A verbatim reproduction of the lines below, from the line containing "This screenshot has width=2032, height=526." through the line containing "Task: Click the word new before theory", both ends included, is the whole required output.

_ _ _ _ _ _ _

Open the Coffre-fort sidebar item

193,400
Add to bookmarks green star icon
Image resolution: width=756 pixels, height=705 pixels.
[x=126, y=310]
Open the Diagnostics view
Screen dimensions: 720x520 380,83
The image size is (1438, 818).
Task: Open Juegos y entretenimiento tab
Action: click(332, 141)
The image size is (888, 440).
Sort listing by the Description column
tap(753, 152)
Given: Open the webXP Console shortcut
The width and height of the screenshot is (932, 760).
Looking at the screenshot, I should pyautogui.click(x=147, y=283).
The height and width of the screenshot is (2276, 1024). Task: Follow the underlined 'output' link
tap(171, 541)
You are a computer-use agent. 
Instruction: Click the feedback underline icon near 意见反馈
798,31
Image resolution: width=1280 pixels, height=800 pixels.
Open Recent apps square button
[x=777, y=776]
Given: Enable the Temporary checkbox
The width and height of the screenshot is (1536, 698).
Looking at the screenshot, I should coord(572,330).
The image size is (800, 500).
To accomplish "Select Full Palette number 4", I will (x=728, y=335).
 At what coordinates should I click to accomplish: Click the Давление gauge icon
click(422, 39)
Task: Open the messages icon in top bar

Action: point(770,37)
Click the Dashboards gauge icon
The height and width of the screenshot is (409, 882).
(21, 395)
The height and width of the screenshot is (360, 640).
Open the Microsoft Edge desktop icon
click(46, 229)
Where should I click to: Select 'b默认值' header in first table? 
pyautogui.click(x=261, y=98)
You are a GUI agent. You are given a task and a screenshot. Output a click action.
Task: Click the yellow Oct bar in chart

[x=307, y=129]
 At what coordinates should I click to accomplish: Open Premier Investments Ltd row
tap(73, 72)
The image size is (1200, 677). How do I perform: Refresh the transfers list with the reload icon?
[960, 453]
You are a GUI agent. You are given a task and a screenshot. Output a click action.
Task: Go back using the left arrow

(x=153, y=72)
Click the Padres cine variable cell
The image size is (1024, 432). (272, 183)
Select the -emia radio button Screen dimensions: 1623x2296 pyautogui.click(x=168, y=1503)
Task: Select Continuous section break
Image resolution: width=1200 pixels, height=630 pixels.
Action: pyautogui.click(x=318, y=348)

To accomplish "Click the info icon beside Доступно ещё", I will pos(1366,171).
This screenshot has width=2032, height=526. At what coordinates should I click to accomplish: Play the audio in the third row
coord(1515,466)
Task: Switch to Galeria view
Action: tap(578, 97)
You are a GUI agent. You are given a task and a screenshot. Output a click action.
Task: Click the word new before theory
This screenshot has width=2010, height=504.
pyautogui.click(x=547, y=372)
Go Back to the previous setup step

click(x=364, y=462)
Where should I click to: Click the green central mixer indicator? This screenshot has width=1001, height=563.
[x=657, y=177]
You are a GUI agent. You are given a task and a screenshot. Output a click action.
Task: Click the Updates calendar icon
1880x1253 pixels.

_ _ _ _ _ _ _

▶ _Written answer_:
This screenshot has width=2032, height=526. At what coordinates should I click to accomplish: Play the audio in the third row
coord(1515,466)
Task: Switch to Galeria view
Action: tap(578, 97)
You are a GUI agent. You are given a task and a screenshot. Output a click action.
Task: Click the word new before theory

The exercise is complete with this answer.